Rewrite the material from the line containing "The height and" through the end of the material, inclusive, shifting every coordinate in the answers up by 4. Leave the pictures out of your answer.
>> Start THE DATA
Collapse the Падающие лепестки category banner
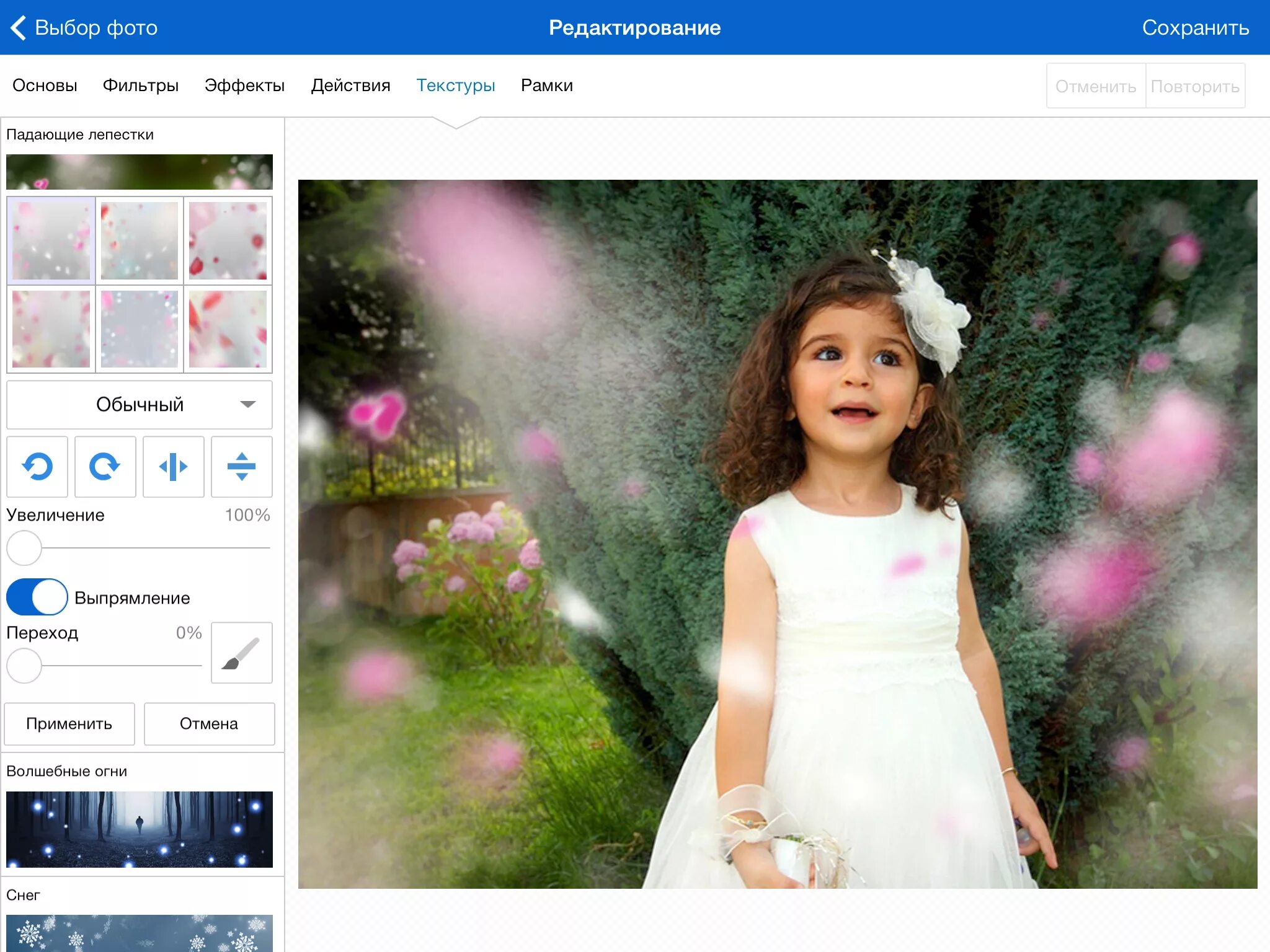The image size is (1270, 952). pyautogui.click(x=140, y=172)
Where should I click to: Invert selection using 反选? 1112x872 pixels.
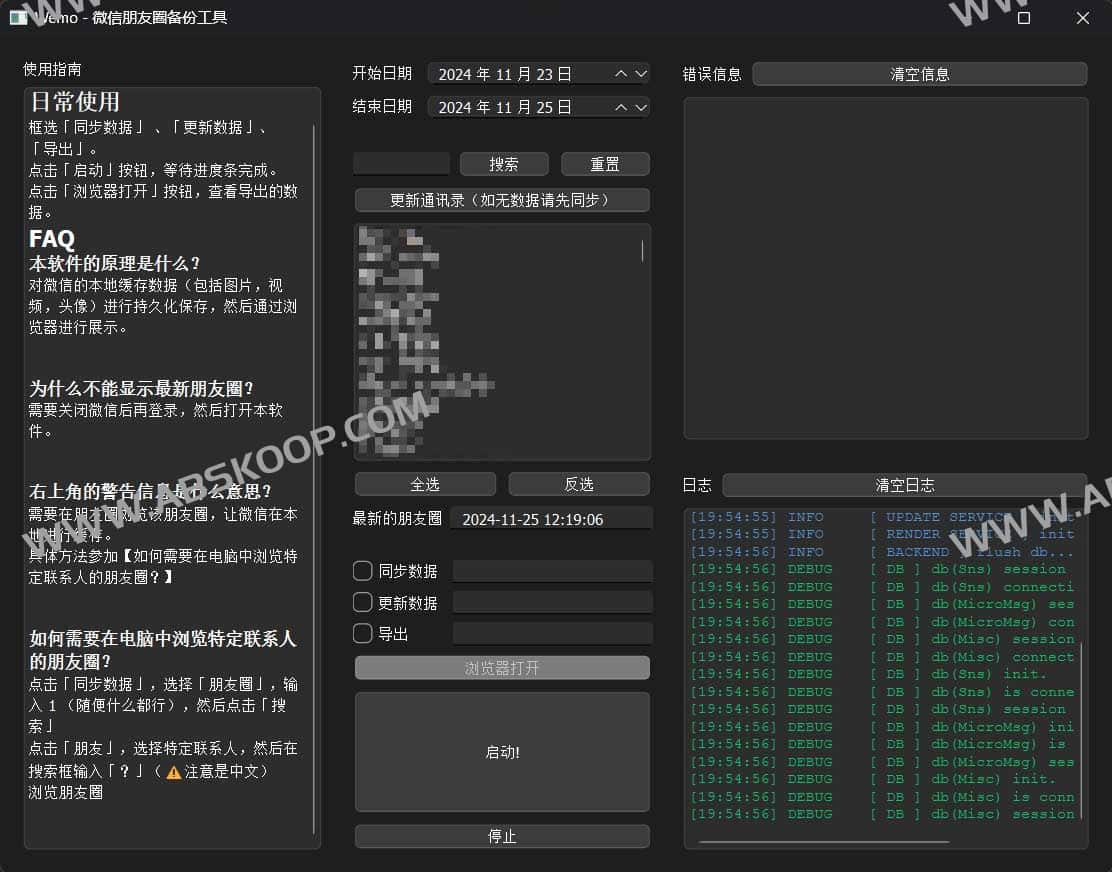tap(579, 483)

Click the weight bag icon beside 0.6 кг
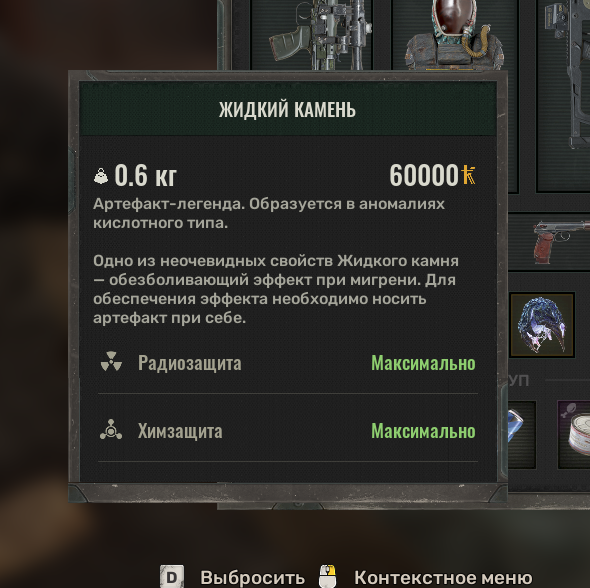101,176
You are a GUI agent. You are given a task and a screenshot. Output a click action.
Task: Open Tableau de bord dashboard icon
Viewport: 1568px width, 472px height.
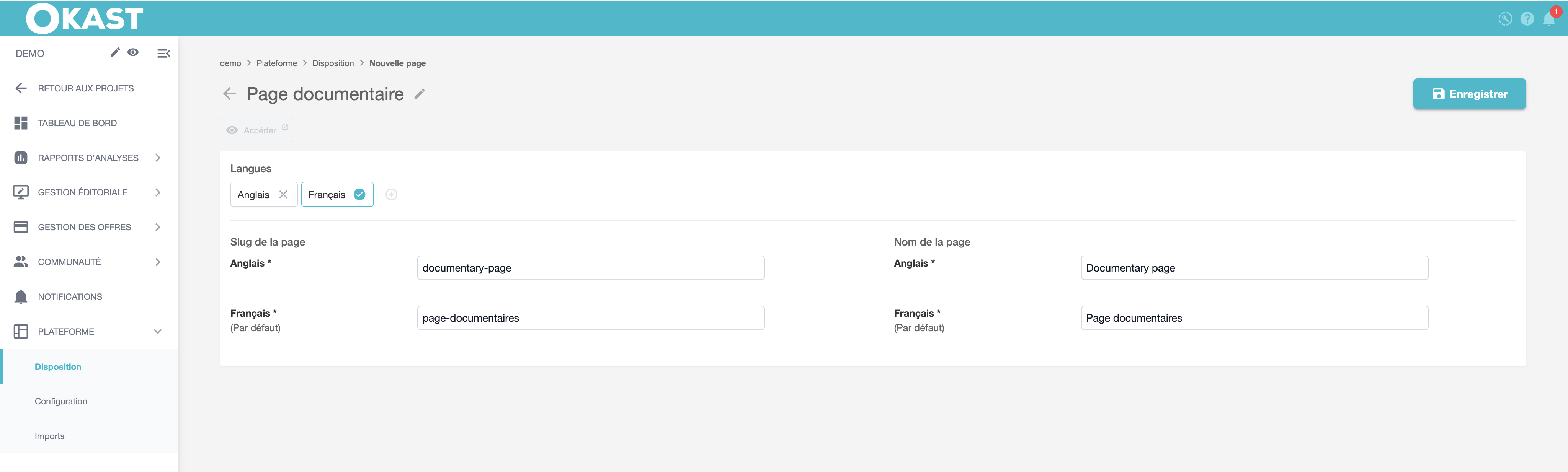click(21, 123)
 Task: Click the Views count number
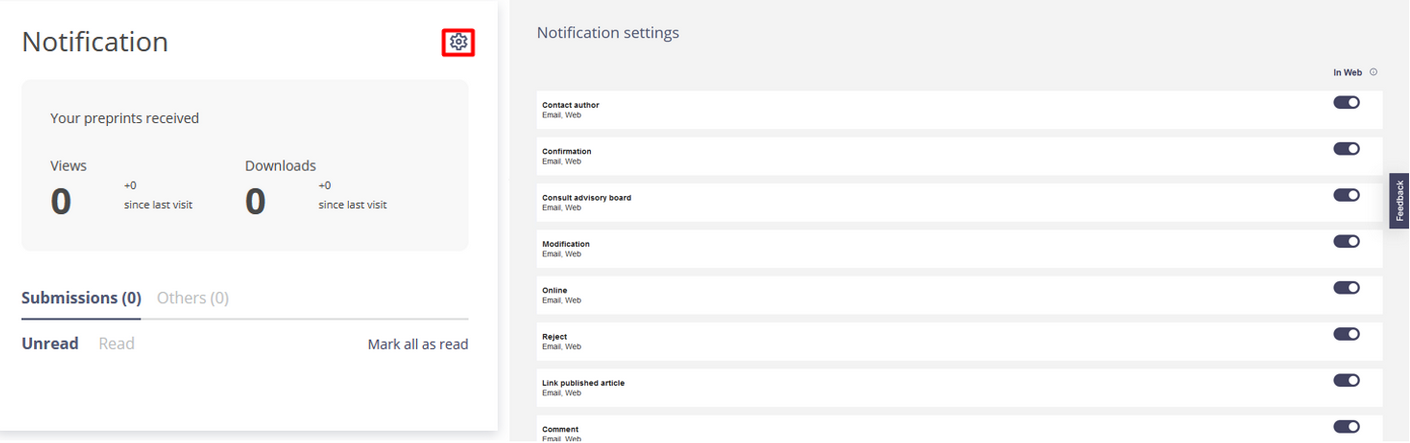[61, 202]
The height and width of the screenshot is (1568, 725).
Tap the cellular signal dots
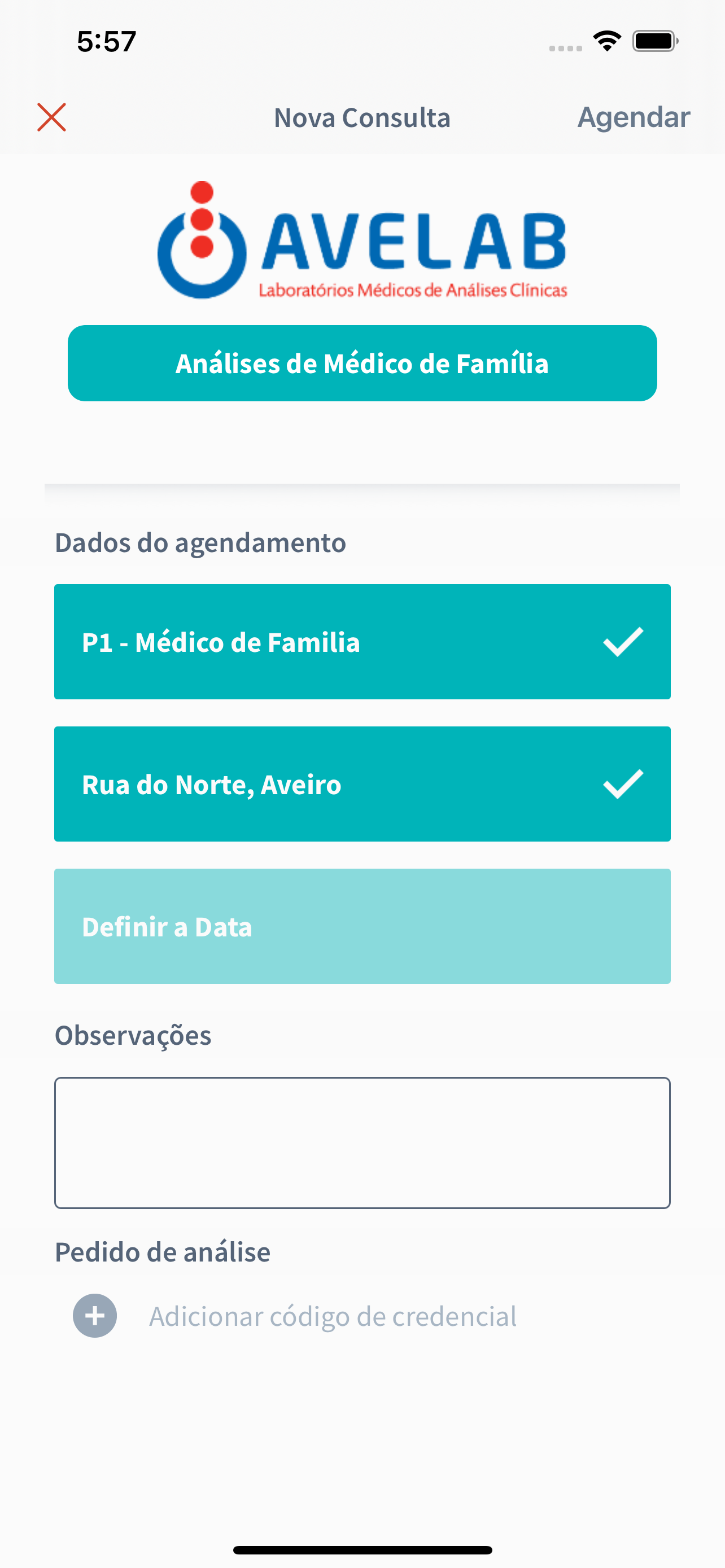[566, 49]
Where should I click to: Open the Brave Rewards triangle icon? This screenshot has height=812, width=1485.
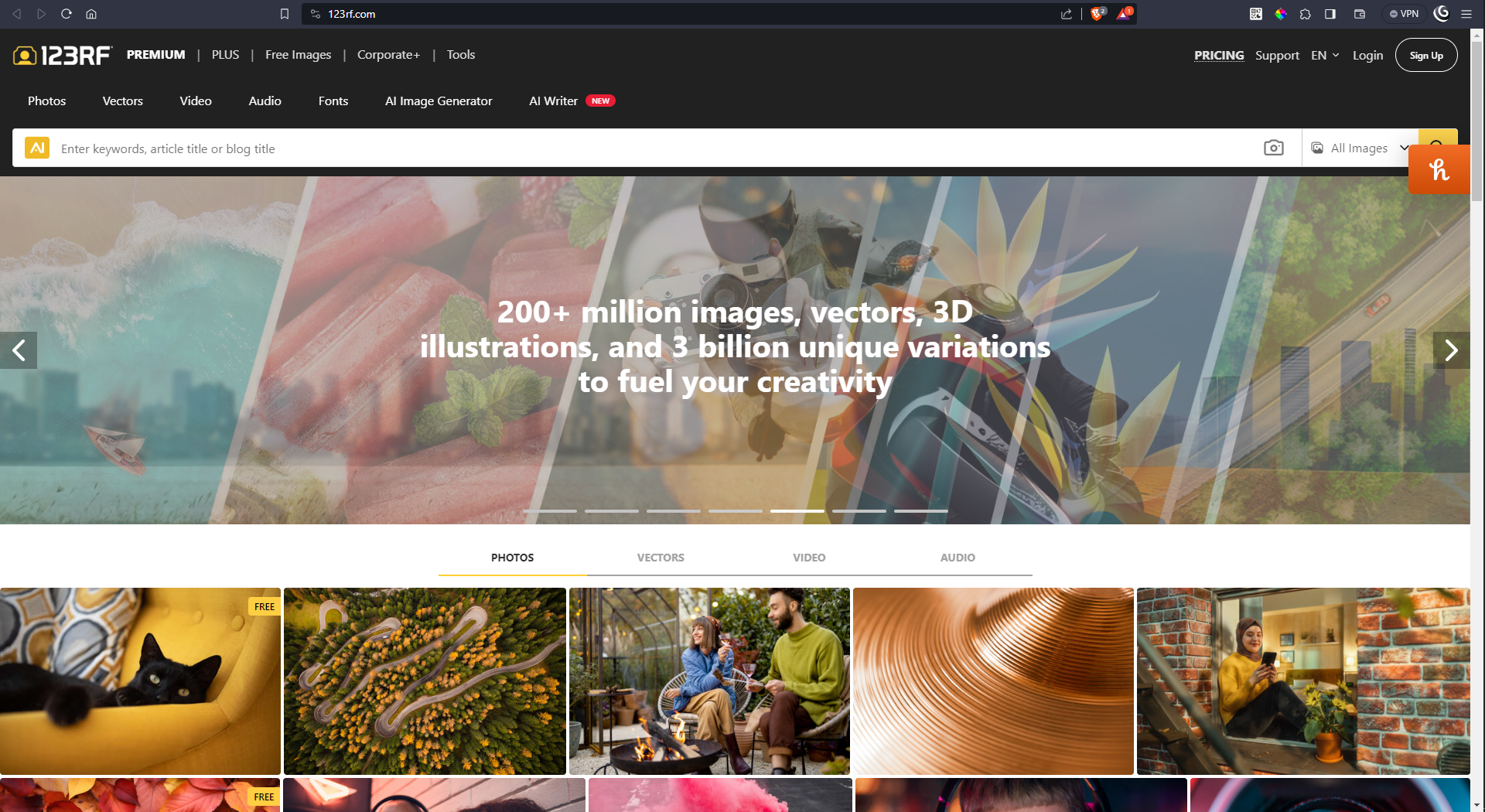(1124, 14)
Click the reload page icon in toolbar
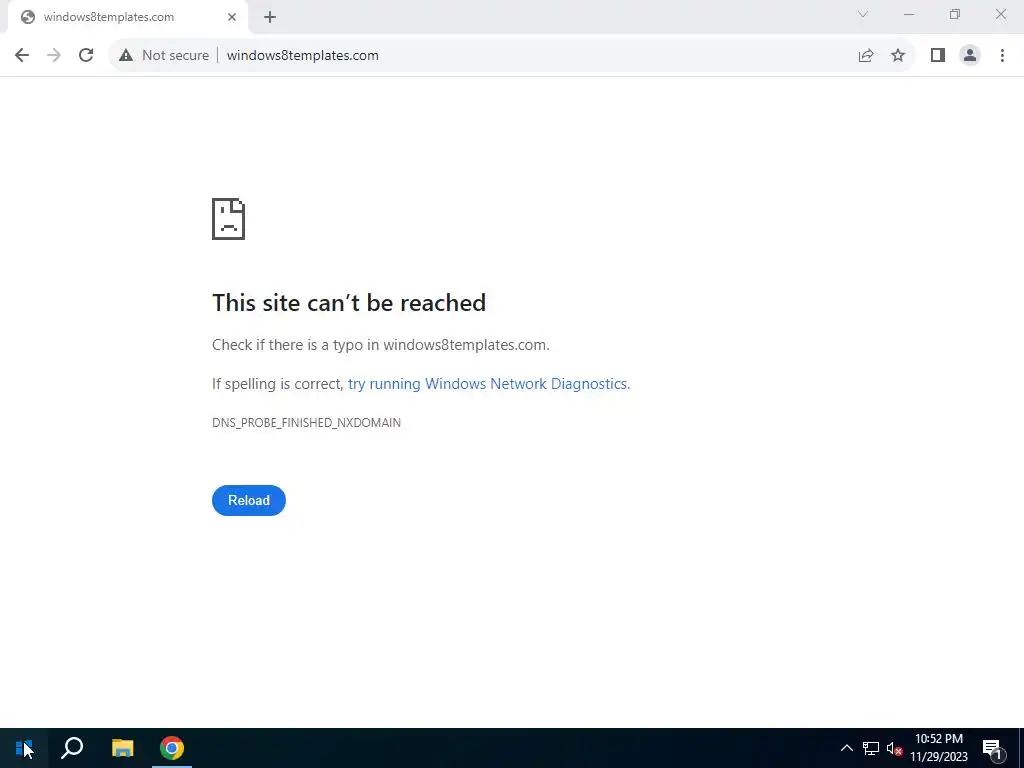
>> End THE DATA
EXERCISE RESPONSE:
The height and width of the screenshot is (1568, 725).
Tap the cellular signal dots
[570, 53]
Where should I click to: Open the Brave Rewards triangle icon? This screenshot has height=812, width=1485.
(1128, 18)
Click the reload page icon in toolbar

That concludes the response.